During the past few days, there has been discussion, speeches and documentaries displayed at the Allied Media Conference in Detroit, Mich., that highlight how media — of all types — is creating social justice around the world. In every single media session that I attended, the issue of sexual assault was raised, especially child sexual abuse.
The conference was in no way directly related to ending sexual violence, but across the board, this issue was voiced and given attention. Sessions included:

  • media tools for healing;
  • media justice;
  • delivering justice through birthing rights;
  • a documentary about the child welfare system;
  • graphic campaigns for social movements;
  • duologue on media, movement building and economic justice;
  • recording and interviewing; and
  • collaborating between groups of Spanish-speaking collectives.
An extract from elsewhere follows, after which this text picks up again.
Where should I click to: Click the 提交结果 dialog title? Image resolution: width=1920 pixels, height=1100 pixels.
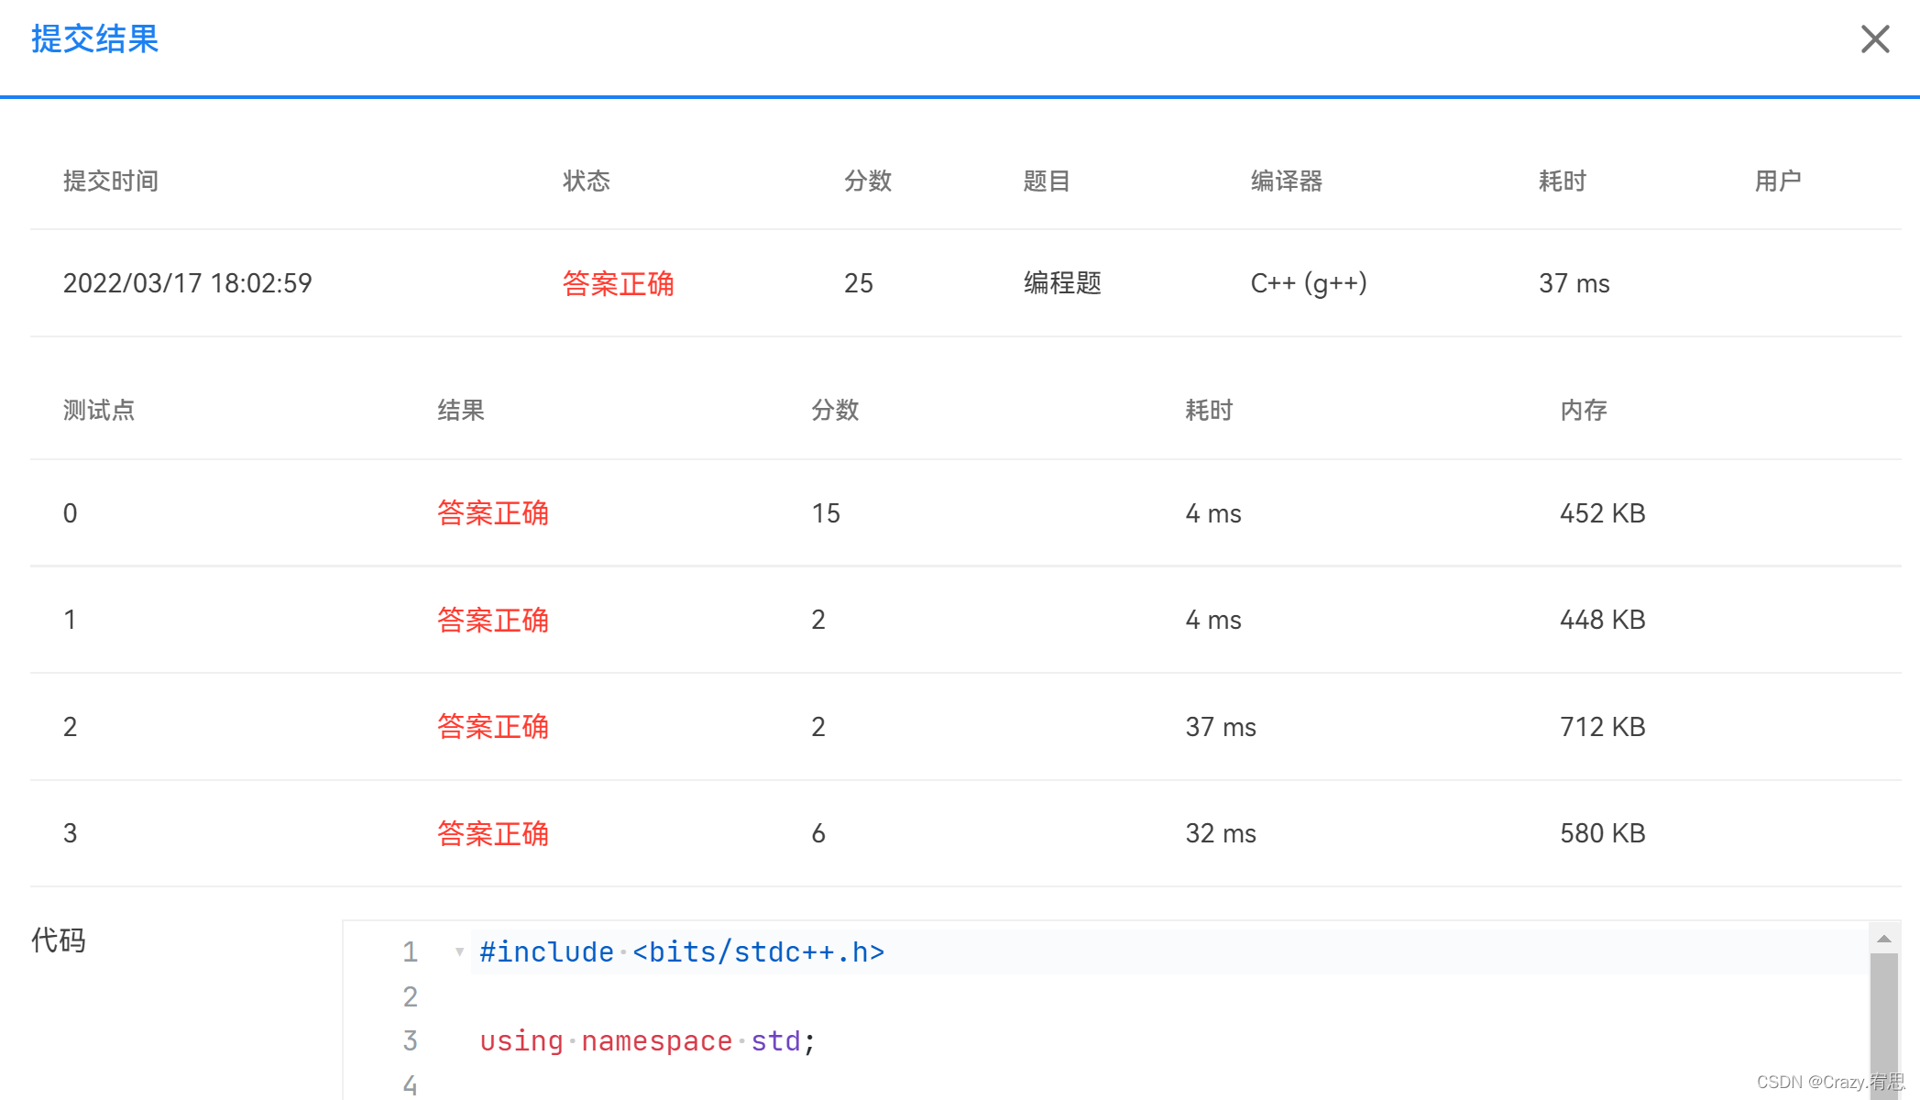pos(93,39)

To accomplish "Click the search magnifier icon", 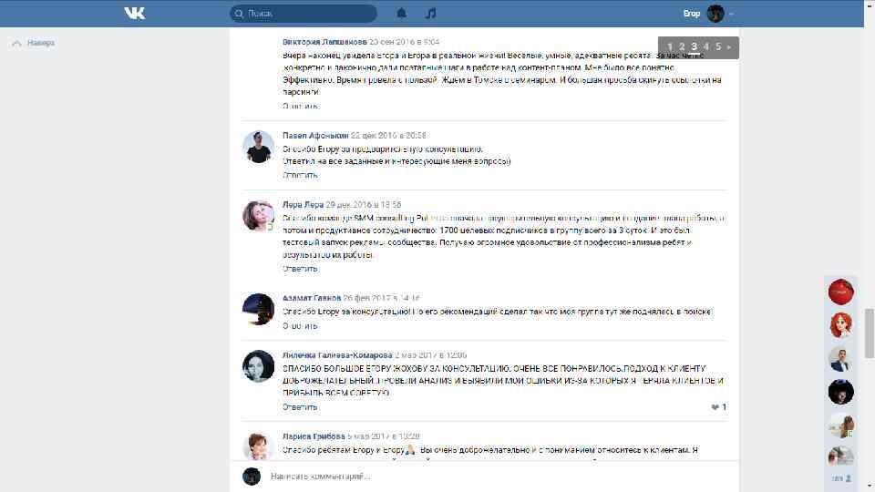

The fact that everyone, including people who were not working in this movement, was addressing the multifaceted problem of sexual violence, is an indication that the general public is hearing the messages. This is a global endemic,  and there was a consensus that a world without such violence would be favorable. However, I think there is a disproportionate amount of time dedicated to discussing media problems and wrong-doings (and I acknowledge that they exist) rather than spending resources and energy to discuss solutions, changes and best practices.
As we unite around social justice issues — not only at this conference, but in all spaces that discuss change and transformation — there is a need to address media in a way that provides activists with hands-on, pragmatic tools for opportunities to organize, collaborate and build the movement.